Clinical Research Associate

It takes a team to reach the summit.

Join us to build a future in which each patient has access to the right physicians, the right tests, and the right therapeutics to treat their individual tumor.

Elevation Oncology, a clinical stage biopharmaceutical company focused on the development of precision medicines for patients with genomically defined cancers, has an opening for an experienced Clinical Research Associate / Sr.

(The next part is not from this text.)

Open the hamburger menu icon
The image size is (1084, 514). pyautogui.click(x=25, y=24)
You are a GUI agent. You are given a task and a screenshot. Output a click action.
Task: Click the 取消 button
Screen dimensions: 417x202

Clinical Research Associate (title dependent on experience).

Reporting to the Director of Clinical Operations, you will be responsible for establishing effective working relationships with clinical trial sites and clinical vendors to ensure timely and accurate reporting of trial data.

Job Responsibilities:

  • Ensure clinical sites are executing research according to the clinical protocol, local regulations, Code of Federal Regulations (CFR), ICH and Good Clinical Practice (GCP) guidelines
  • Management of site activities including monitoring recruitment, enrollment, data collection and data entry
  • Participate in vendor management and oversight
  • Escalate identified risks to the Director of Clinical Operations or appropriate stakeholder and follow through to resolution
  • Contribute to the development of study training and ancillary project management materials including databases and trackers
  • Serve as study-level in-house CRA and accompany CRO clinical monitors on field visits as required
  • Review site level clinical documents (ICFs, IRB approvals, etc.) and clinical monitoring reports; author clinical monitoring reports when needed such as during co-monitoring visits with CRO
  • Review and maintain study level clinical plans (including, but not limited to, site monitoring plan, deviation plan, data management plan)
  • Manage the Trial Master File (TMF) and perform ongoing quality reviews
  • Liaise with the CRO and clinical sites to ensure clinical data is entered appropriately, assist with query and issue resolution, and follow up for collection, submission and QC of clinical imaging
  • Support preparation of data and other information for internal and external presentations; participate in internal and external team meetings to share updates on progress of activities
  • Support Health Authority Inspections and Inspection Preparedness efforts by company and CRO
  • Additional responsibilities as assigned.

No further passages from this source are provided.